----- Dataset records

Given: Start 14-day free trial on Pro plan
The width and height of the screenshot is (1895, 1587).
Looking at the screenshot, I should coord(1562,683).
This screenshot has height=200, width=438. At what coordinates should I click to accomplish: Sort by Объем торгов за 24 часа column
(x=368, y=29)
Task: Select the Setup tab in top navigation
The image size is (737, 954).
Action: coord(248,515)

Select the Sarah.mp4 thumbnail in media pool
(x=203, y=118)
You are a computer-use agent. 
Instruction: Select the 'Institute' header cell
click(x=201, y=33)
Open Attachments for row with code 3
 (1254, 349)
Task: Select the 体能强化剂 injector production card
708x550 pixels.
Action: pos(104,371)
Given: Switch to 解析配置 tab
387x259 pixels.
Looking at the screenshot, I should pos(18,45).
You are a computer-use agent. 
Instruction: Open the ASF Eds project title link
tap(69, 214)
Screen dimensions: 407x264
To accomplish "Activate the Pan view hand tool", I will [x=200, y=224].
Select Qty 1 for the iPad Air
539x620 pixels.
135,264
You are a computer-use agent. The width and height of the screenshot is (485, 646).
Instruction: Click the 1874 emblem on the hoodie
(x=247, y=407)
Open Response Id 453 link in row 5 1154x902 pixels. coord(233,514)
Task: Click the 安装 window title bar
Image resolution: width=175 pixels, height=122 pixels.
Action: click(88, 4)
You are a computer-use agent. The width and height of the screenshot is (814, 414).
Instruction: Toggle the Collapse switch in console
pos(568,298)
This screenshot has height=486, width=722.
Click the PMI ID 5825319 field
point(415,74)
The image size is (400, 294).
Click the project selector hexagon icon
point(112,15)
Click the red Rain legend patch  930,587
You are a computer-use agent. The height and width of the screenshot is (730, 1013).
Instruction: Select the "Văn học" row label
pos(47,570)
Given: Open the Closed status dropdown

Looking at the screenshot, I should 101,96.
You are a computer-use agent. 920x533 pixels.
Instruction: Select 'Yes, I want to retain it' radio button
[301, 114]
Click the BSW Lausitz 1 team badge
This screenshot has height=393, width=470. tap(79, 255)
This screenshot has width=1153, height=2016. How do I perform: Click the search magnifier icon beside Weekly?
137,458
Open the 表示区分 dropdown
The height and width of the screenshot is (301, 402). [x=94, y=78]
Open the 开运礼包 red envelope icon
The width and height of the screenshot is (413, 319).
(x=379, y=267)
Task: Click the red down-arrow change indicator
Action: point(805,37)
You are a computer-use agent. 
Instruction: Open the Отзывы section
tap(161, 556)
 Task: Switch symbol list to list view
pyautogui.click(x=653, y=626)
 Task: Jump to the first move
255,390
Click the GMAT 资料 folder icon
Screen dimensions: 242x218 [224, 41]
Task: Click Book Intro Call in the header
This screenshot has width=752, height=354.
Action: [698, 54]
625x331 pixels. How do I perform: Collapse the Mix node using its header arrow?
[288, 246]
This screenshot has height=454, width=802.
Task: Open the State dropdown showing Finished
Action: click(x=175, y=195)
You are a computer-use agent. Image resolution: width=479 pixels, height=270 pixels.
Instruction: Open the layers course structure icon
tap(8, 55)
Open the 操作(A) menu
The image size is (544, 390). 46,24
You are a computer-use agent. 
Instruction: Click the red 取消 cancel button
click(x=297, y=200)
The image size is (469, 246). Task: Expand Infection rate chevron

----------

* _Stated goal_: Convert the lines of the entries above, from the line containing "Task: Click Book Intro Call in the header" through the end of the entries (both included), into a JSON list of strings with one string per line and blank lines omitted.

* _Task response_:
[
  "Task: Click Book Intro Call in the header",
  "This screenshot has width=752, height=354.",
  "Action: [698, 54]",
  "625x331 pixels. How do I perform: Collapse the Mix node using its header arrow?",
  "[288, 246]",
  "This screenshot has height=454, width=802.",
  "Task: Open the State dropdown showing Finished",
  "Action: click(x=175, y=195)",
  "You are a computer-use agent. Image resolution: width=479 pixels, height=270 pixels.",
  "Instruction: Open the layers course structure icon",
  "tap(8, 55)",
  "Open the 操作(A) menu",
  "The image size is (544, 390). 46,24",
  "You are a computer-use agent. ",
  "Instruction: Click the red 取消 cancel button",
  "click(x=297, y=200)",
  "The image size is (469, 246). Task: Expand Infection rate chevron"
]